Gadsden helped settle bay area

James Gadsden, after whom Gadsden Point is named, lent his friend's name to Fort Brooke.

By MICHAEL CANNING
Published August 15, 2003

The Tampa Convention Center has the distinction of being on the site of Fort Brooke, the Army outpost that began Tampa. But a little-known piece of land on the southeastern tip of the South Tampa peninsula also played a role in the city's founding.

That's where, in 1824, James Gadsden stuck a stick in the sand with a piece of muslin and note addressed to Lt. Col. George Brooke, who saw it as he sailed into the Hillsborough Bay.

The note told him to look for Gadsden at the top of the bay, at the mouth of the Hillsborough River, right next to a tall hickory tree.

Brooke found his old friend and fulfilled his mission of establishing a fort that would help the government deal with the Indians.

Gadsden proposed the fort be named for Brooke, who reciprocated by naming the beach where he found the note Gadsden Point.

Gadsden was born in Charleston, S.C., in 1788. He graduated from Yale University, joined the Army and, under the patronage of John C. Calhoun and Andrew Jackson, saw his military career flourish in the 1810s.

He served as Jackson's personal aide and engineer during the First Seminole War of 1817-18. In 1820, Gadsden resigned from the Army when the U.S. Senate refused to appoint him as the Army's adjutant general.

Gadsden returned to Florida the following year when he was appointed as an Indian commissioner for Florida.
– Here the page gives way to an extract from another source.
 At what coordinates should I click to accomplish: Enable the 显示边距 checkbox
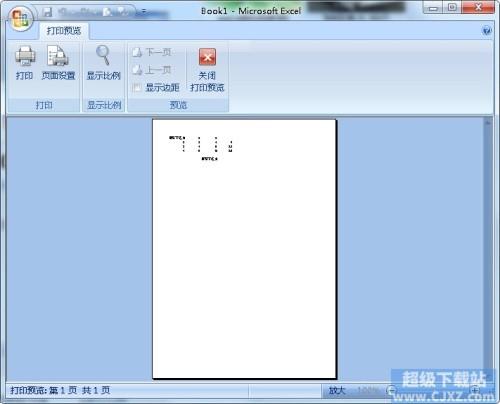(x=136, y=88)
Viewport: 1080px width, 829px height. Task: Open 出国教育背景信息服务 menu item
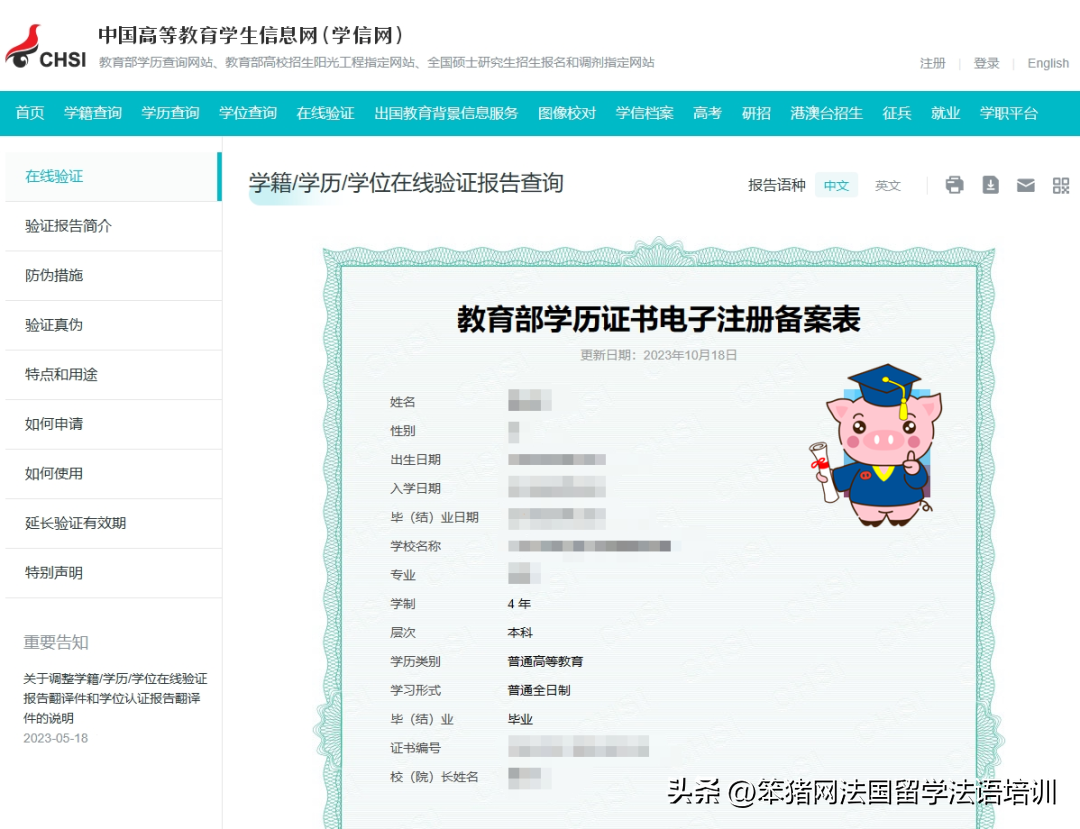(446, 113)
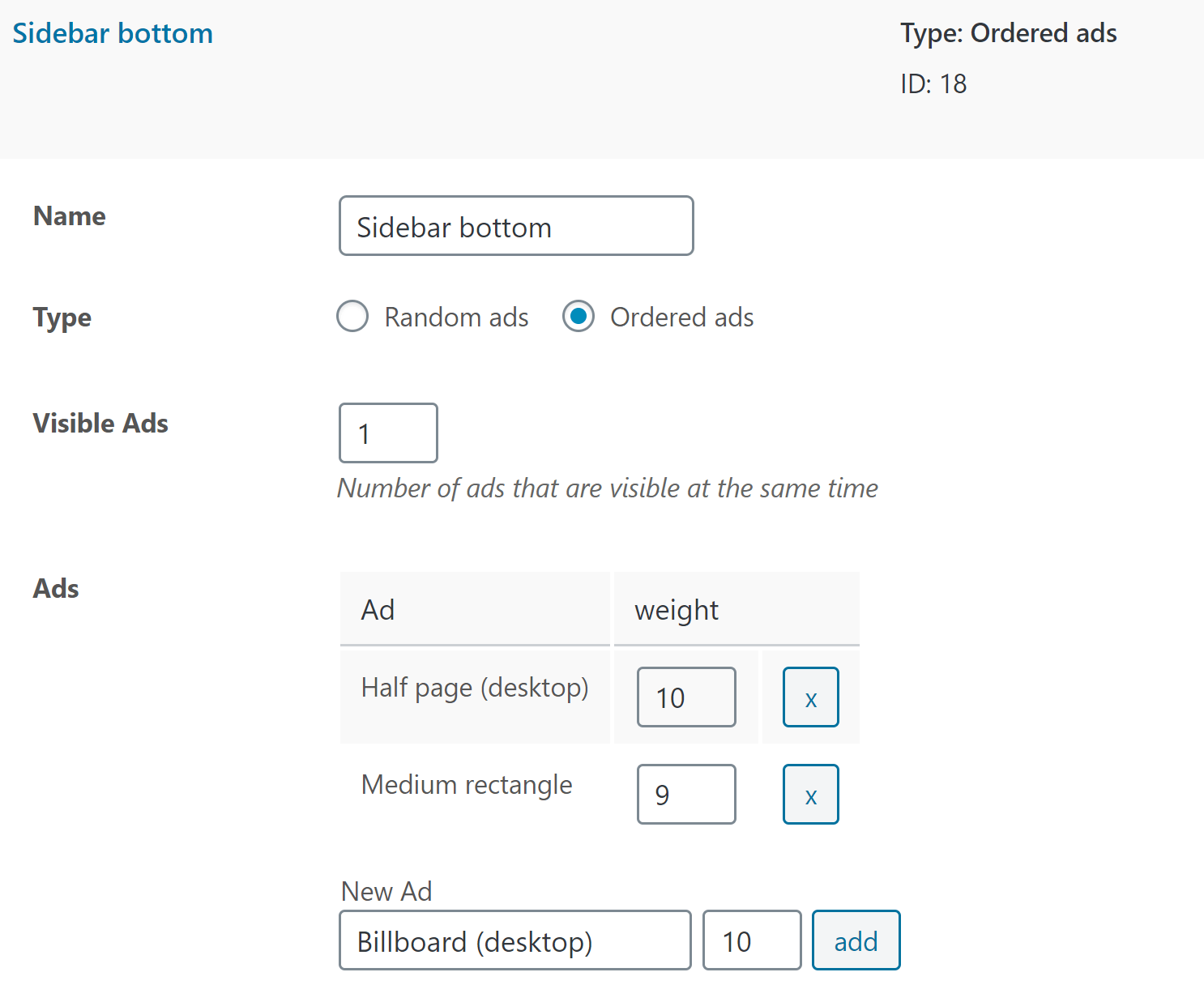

A few weeks after helping to establish Fort Brooke, Gadsden sailed south from Tampa Bay to explore the Manatee River.

In 1840, he became president of the Louisville, Cincinnati & Charleston Railroad. Gadsden benefitted from another friend in 1853 when then-war secretary Jefferson Davis helped him become the U.S. minister to Mexico.

Later that year, Gadsden negotiated the $10-million purchase of land from Mexico that stretches from the Texas panhandle to southern California. Known as the Gadsden Purchase, it resolved border disputes lingering from the Mexican War and provided a rail route that linked the southern United States with the Pacific coast.

Gadsden died in 1858.

Today, Gadsden Point is part of the Bay Palms Golf Complex at MacDill Air Force Base. The city's Gadsden Park is located just outside the base's MacDill Avenue gate.